The EOB is the explanation of benefits, which is a summary of the charges your medical provider has billed your health insurance provider for, and also what they did with the claim. Your explanation of benefits is not a medical bill. This is a document that describes all the medical costs of your medical care and tells you how they will be split between your health insurer and yourself. It can be helpful for you to ask your medical service provider for an itemized list of services that were issued to you and to compare it to your EOB, and also to ask the service provider for confirmation on the amount that was covered by your insurance.

Medical Billing Errors

A study conducted on medical billing revealed that hospital bills amounting to $10K or more usually had an average f $1300 of medical billing errors. Experts reveal that it is likely that 80% of medical bills contain errors. For this reason, it is important that you know how to check your bill and identify errors. There are thousands of billing codes used, and it has increased from 24 000 billing codes to about 175 000 billing codes in the last couple of years. Here are a couple of coding errors that may occur when your medical bill is being processed.

Bundling Errors

It is common for groups of services and supplies to be bundled up altogether and given one code. However, should the wrong code be used, or if a code outside of the bundle code is used, the individual code may end up being denied by your health insurer, leaving you to pay an amount that would otherwise be paid by the insurer.

Upcoding Errors

These coding errors take place when the wrong code is simply used for a procedure or a service. An example of an upcoding error is when a code for a branded medication is used instead of the code for a generic of the medication. Or, in another example, if a person happens to be billed for a more severe procedure or treatment than they were treated for, like being coded for a broken ankle when it was actually a sprain.

Down-coding Errors

This is the opposite of what occurs in upcoding. In this instance, you are again billed for the wrong treatment, but in this case, you may have, for example, been billed for a sprain when you actually had a broken bone. This is termed down-coding and is another form of incorrect billing that could lead to your coverage being denied.

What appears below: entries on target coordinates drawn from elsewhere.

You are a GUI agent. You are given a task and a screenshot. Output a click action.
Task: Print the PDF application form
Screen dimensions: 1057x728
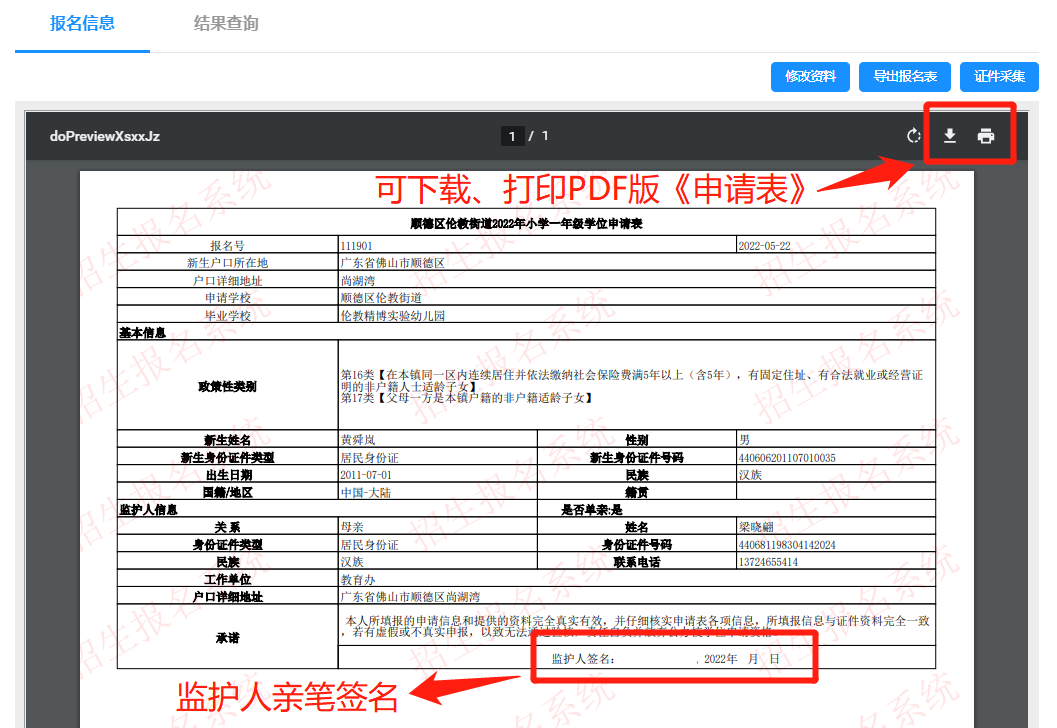click(986, 136)
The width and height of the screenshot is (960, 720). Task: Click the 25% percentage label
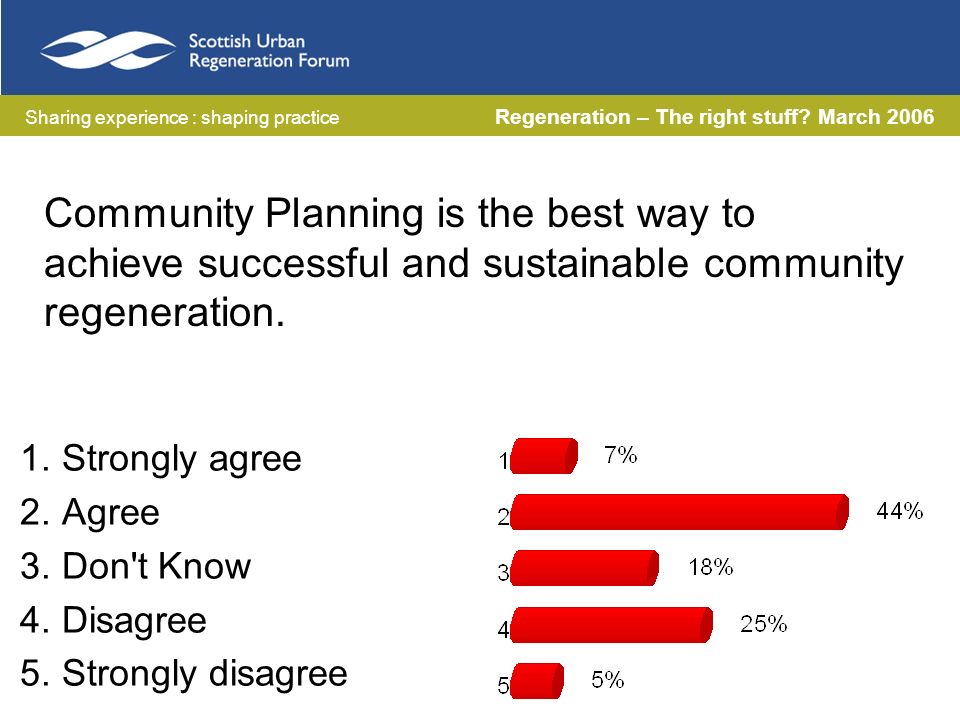point(763,624)
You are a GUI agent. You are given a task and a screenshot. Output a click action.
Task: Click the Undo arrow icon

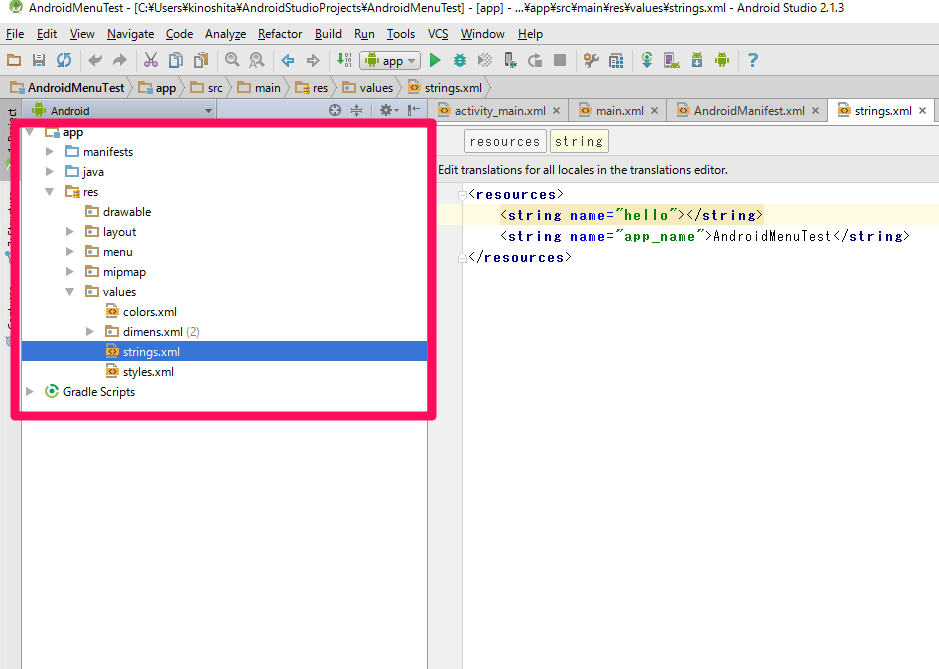tap(94, 60)
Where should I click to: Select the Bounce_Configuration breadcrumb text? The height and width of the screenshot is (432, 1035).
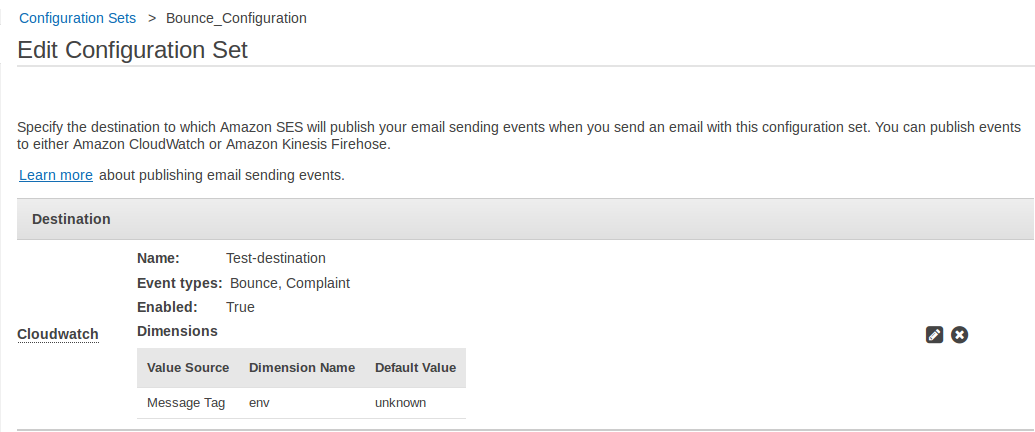coord(236,18)
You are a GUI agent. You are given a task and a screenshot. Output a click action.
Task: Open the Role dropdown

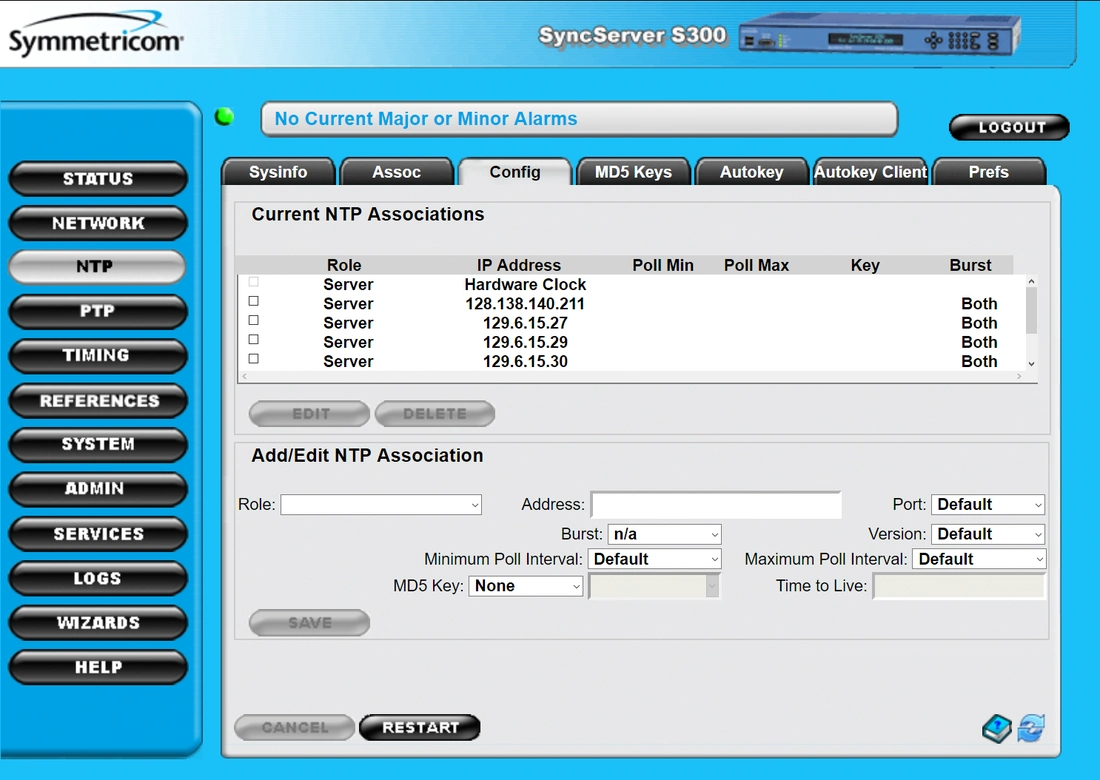click(x=381, y=505)
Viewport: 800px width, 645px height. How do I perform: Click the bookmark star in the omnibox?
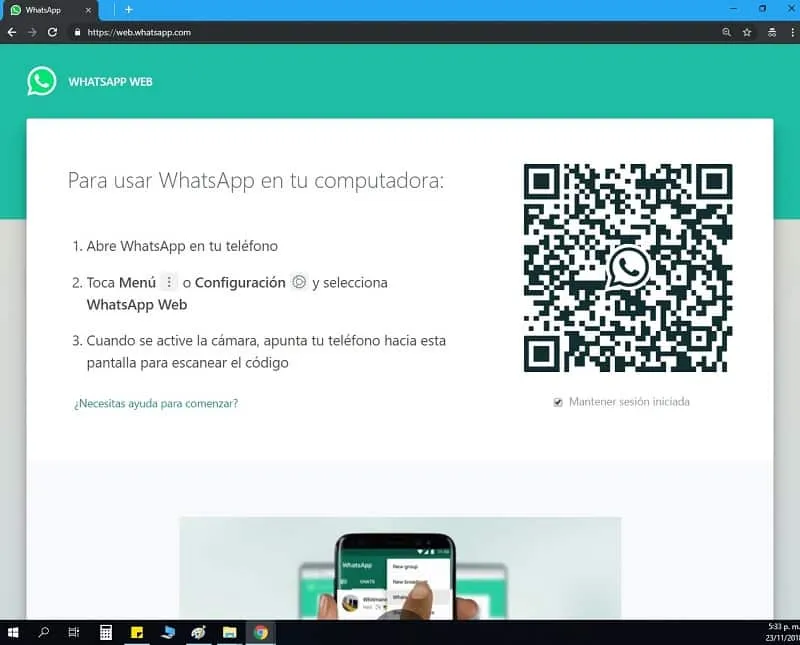click(747, 32)
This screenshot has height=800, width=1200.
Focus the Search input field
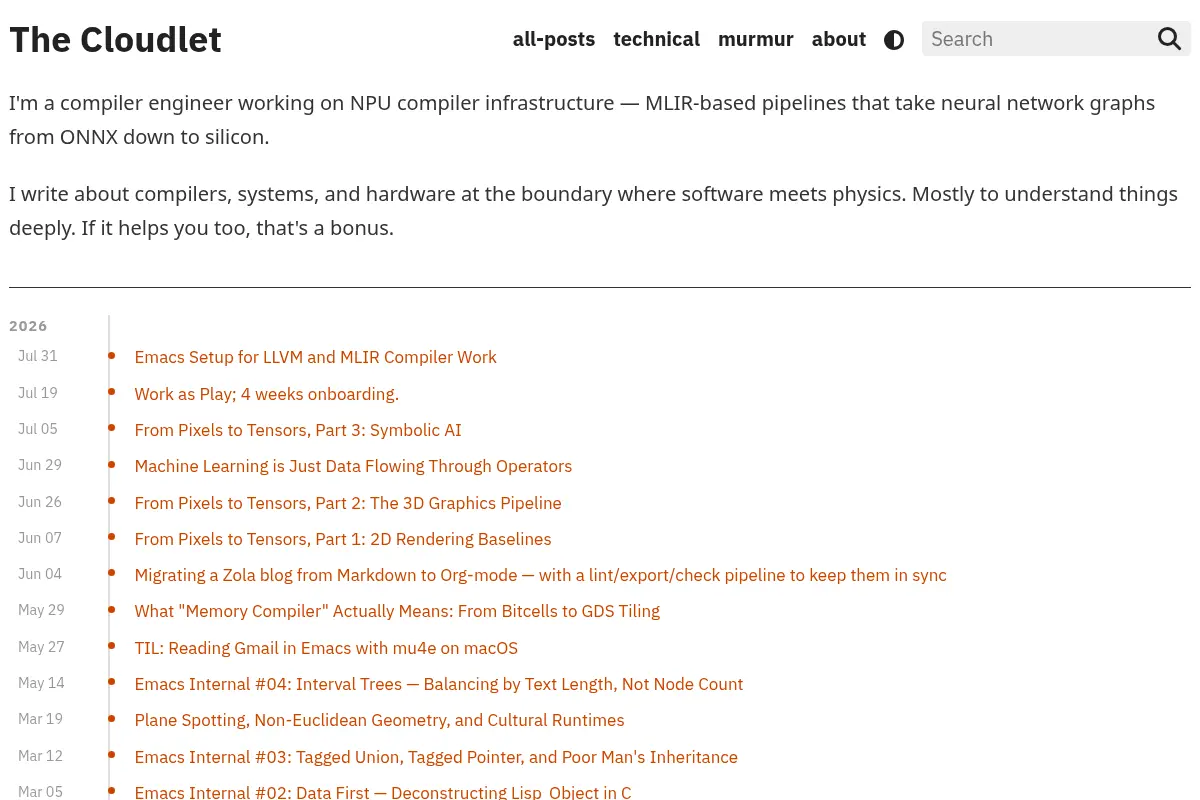click(x=1035, y=39)
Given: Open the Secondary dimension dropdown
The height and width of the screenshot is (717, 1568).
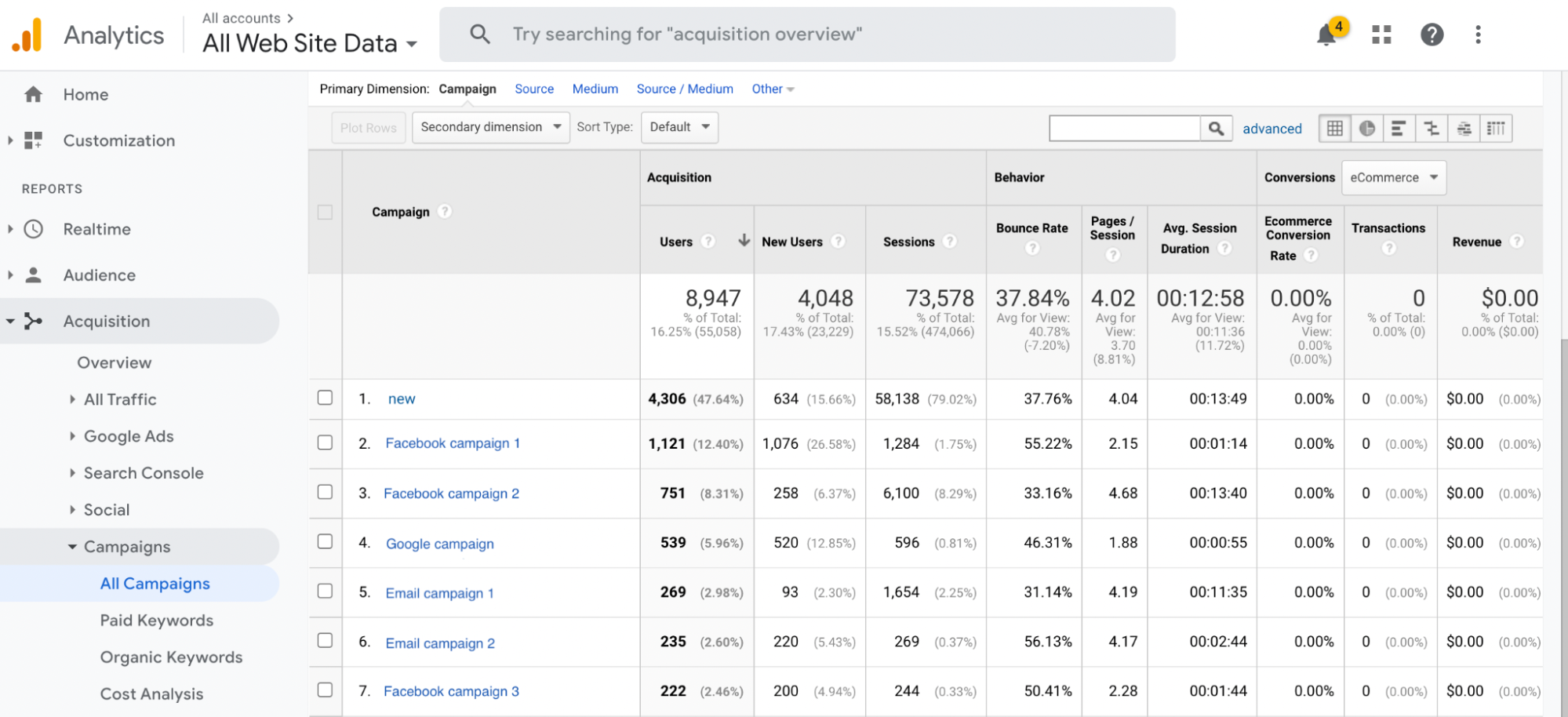Looking at the screenshot, I should pyautogui.click(x=491, y=127).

How to Know If You Are Being Overcharged

In the event that you are being overcharged on your medical bill, it can be difficult to figure it out on your own but it can go a long way to compare your bills to the costs that Medicare would normally charge. Check Medicare’s cost list or their physician fees on their website and compare your medical bill to this. If you know a figure of what the procedure or treatment should cost, then you are in a better position to negotiate a reduction or a better price. It is also a good idea to look for obvious errors like looking at the dates and codes to see that your bill does not have any duplicates. Also, be aware of the laws around balance billing. Balance billing is when a service provider bills patients for the balance after the insurer has paid an amount. Some states have laws against this, so look for such billing in your medical bill and check the legislation In your state.

If you are still finding it difficult to understand your medical bill or if there are elements of your bill that are unclear to you, you may ask the healthcare provider if they have patient advocates or even sometimes medical billing advocates who can assist you to review your medical bills Don’t ever be afraid to ask for help.